§ Your objective
The full set of entries below should be transcribed exactly.

──────── Task input

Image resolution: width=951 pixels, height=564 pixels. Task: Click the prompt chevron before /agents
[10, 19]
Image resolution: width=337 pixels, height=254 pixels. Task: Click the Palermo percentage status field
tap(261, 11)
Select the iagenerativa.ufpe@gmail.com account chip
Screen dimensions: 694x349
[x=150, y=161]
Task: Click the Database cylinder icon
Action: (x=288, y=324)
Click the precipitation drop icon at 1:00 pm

────────────────

§ Solution to this problem
Image resolution: width=951 pixels, height=564 pixels. Task: Click the prompt chevron before /agents
[10, 19]
Image resolution: width=337 pixels, height=254 pixels. Task: Click the Palermo percentage status field
tap(261, 11)
Select the iagenerativa.ufpe@gmail.com account chip
Screen dimensions: 694x349
[x=150, y=161]
Task: Click the Database cylinder icon
Action: (x=288, y=324)
Click the precipitation drop icon at 1:00 pm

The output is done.